Document section
Healthy controls had normal BMI, ALT, glucose and insulin, and absence of clear metabolic abnormalities (Table 1).

Rates of oral palmitic acid oxidation

The rate of appearance of ¹³C in expired breath in NAFLD subjects within 6 hours after ingestion of labeled PA was 27% less in NAFLD subjects compared to healthy controls (CPDR 9.5±2.4% vs 13.1±3.7%, p=0.0001, Figure 1a–b), consistent with a lower rate of FAO.

**(A)** Subjects with NAFLD have decreased recovery of ¹³C label from PA compared to healthy controls. (B) Cumulative 6-hour recovery of ¹³C from PA oxidation is significantly decreased in subjects with NAFLD. (C) Recovery of ¹³C label from AA is similar in both groups. (D) Cumulative 6-hour AA oxidation is similar between NAFLD and healthy controls. (E) After acetate correction, subjects with NAFLD still have significantly lower PA oxidation than healthy controls. PA – palmitic acid, AA – acetate, PDR – percent dose recovered, CPDR – cumulative percent dose recovered. Results presented as median with IQR

ABT results did not differ between groups (34.4±7.5% vs 38.1±9.7%, p=0.2, Figure 1c–d). After controlling for AA, the corrected PA 6-hour CPDR was also significantly lower in subjects with NAFLD compared to controls (29.3±10.5 vs. 36.6 ±13.9, p=0.03, Figure 1e).

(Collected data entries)
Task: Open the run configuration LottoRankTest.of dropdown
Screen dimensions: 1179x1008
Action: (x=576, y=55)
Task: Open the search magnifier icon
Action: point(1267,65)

Exercise details
In the palmitic acid oxidation text, rewrite the part between "ABT results did" and "p=0.03, Figure 1e).", inclusive, swapping "subjects" for "participants".

Solved exercise
ABT results did not differ between groups (34.4±7.5% vs 38.1±9.7%, p=0.2, Figure 1c–d). After controlling for AA, the corrected PA 6-hour CPDR was also significantly lower in participants with NAFLD compared to controls (29.3±10.5 vs. 36.6 ±13.9, p=0.03, Figure 1e).